L’UNICEF, le PAM et la FAO continuent d’intensifier leur intervention humanitaire au Soudan, en se concentrant sur les zones à haut risque au moyen d’une approche intégrée dans les domaines de la santé, de la nutrition, de l’eau, de l’assainissement et de l’hygiène, de la protection sociale et de la sécurité alimentaire.
Interventions opérationnelles:
FAO:
S’il est certes crucial d’intensifier l’aide alimentaire, la distribution d’eau et l’assistance en espèces dans les zones où les pénuries alimentaires sont importantes, cela ne suffit pas à répondre aux besoins des personnes souffrant de la faim. Même dans les zones où se trouvent des populations privées d’accès humanitaire ou déplacées, les interventions agricoles d’urgence peuvent faire toute la différence quant à leurs chances de survie, en leur donnant les moyens de produire des aliments localement et de disposer de denrées nutritives. La FAO s’attache à soutenir la production locale de céréales essentielles, telles que le sorgho et le mil, à distribuer des fournitures d’urgence pour l’élevage et la pêche, et à fournir des services vétérinaires, afin de protéger les animaux qui constituent une source vitale de protéines et de nutriments. L’été dernier, au cours de la campagne de semis, la FAO et ses partenaires ont été confrontés à des problèmes logistiques et à des contraintes en matière de sécurité et d’accès, mais ont pu distribuer plus de 5 000 tonnes de semences, qui ont bénéficié à près de 550 000 foyers représentant environ 2,7 millions de personnes. Toutefois, l’accès limité et les financements insuffisants continuent à causer des difficultés importantes, sachant en particulier que le conflit ne cesse de s’étendre dans différentes parties du pays et oblige certaines populations à fuir leur lieu de vie.

## Consigne
Indiquez pour chaque affirmation si elle concorde avec le texte sur l'aide au Soudan ci-dessus, en répondant par oui ou non et en citant les mots exacts du texte qui tranchent. (a) L'été dernier, la FAO et ses partenaires ont distribué plus de 5 000 tonnes de semences. (b) Intensifier l'aide alimentaire, la distribution d'eau et l'assistance en espèces suffit à répondre aux besoins des personnes souffrant de la faim. (c) La FAO soutient la production locale de riz et de blé.

(Entrées de données enregistrées)
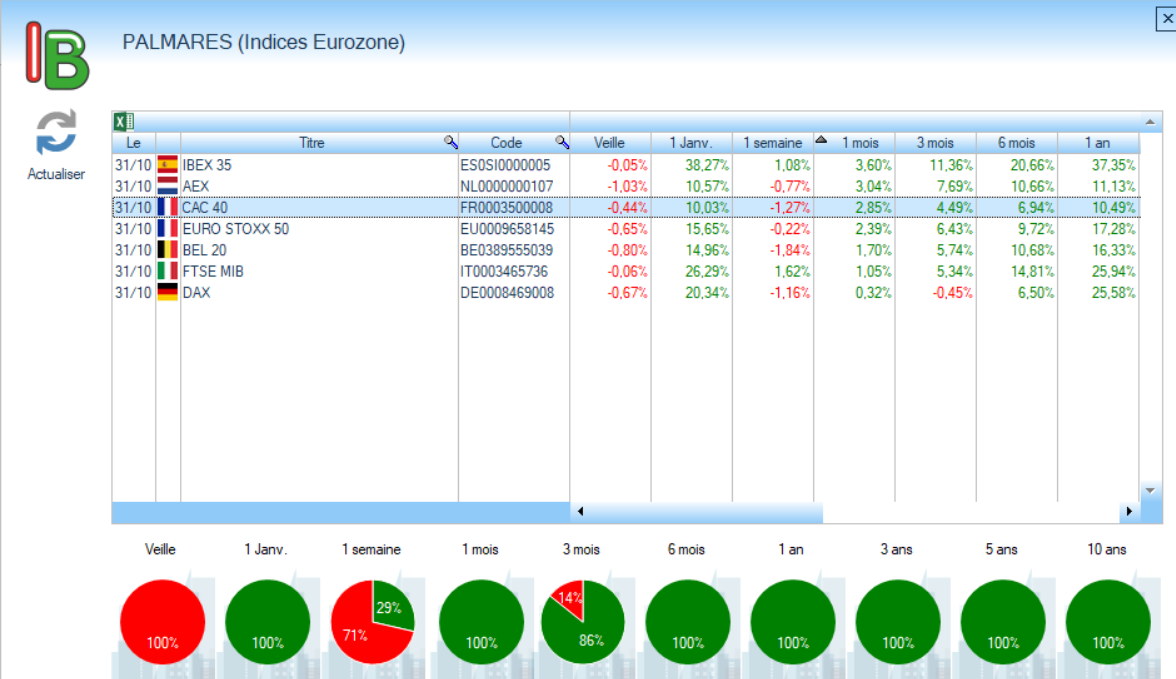Click the Actualiser refresh icon
This screenshot has height=679, width=1176.
[57, 134]
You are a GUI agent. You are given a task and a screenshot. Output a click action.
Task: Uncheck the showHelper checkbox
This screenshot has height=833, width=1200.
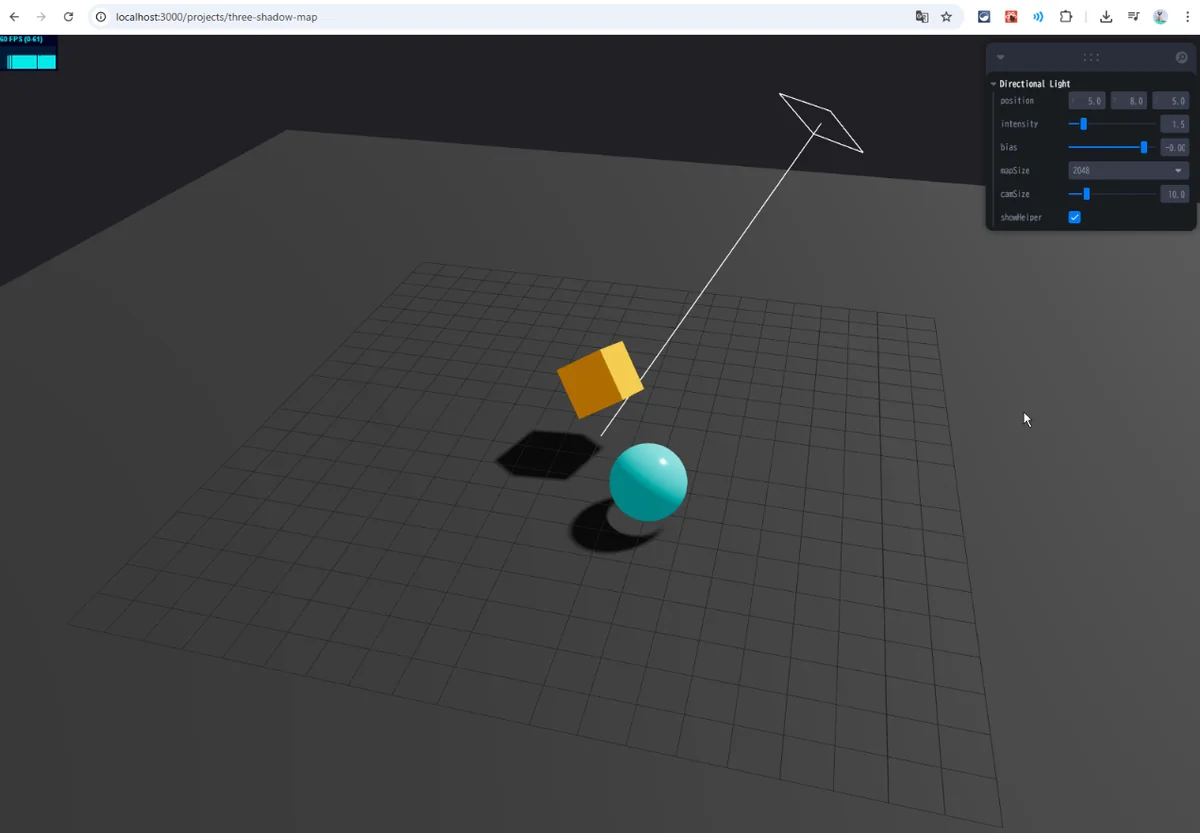pyautogui.click(x=1075, y=217)
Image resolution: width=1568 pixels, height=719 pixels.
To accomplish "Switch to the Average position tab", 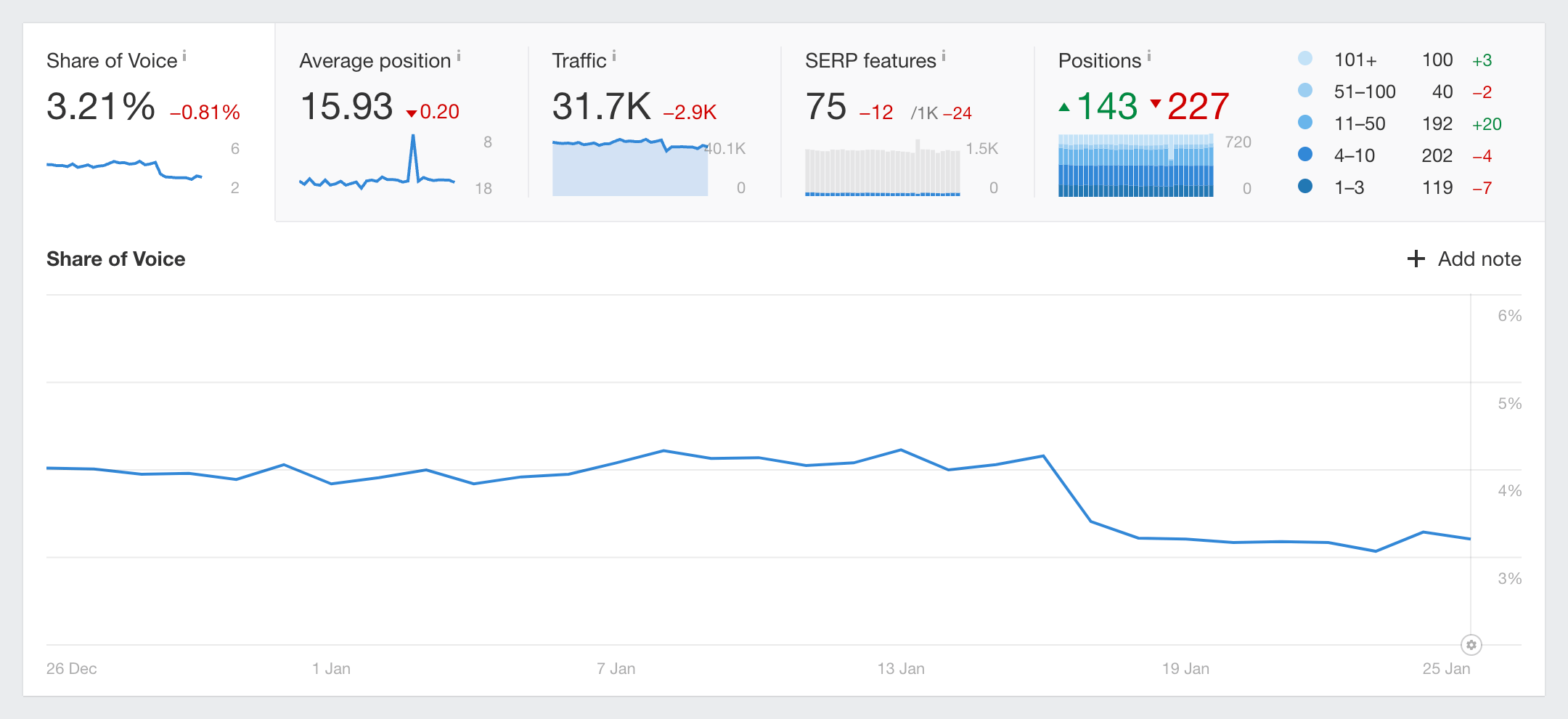I will tap(401, 121).
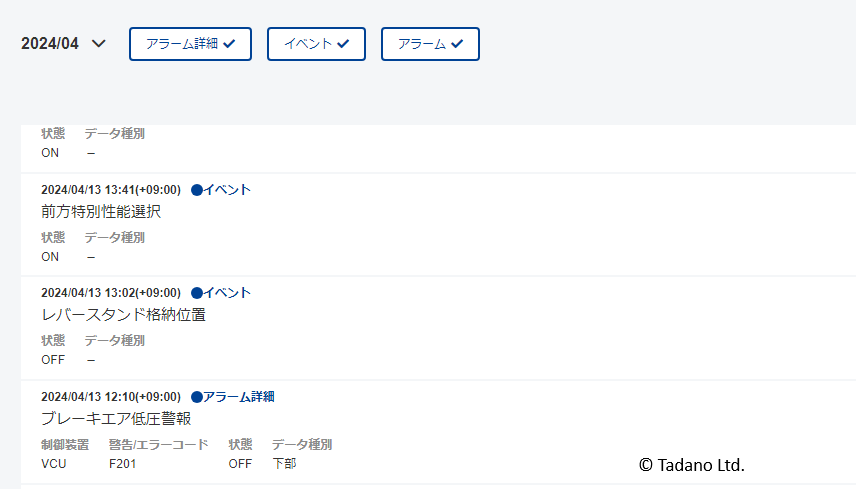This screenshot has height=489, width=856.
Task: Click the 下部 data type value
Action: tap(284, 464)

## Corrigé
(a) Oui : « ont pu distribuer plus de 5 000 tonnes de semences ».
(b) Non : « cela ne suffit pas à répondre aux besoins des personnes souffrant de la faim ».
(c) Non : « céréales essentielles, telles que le sorgho et le mil ».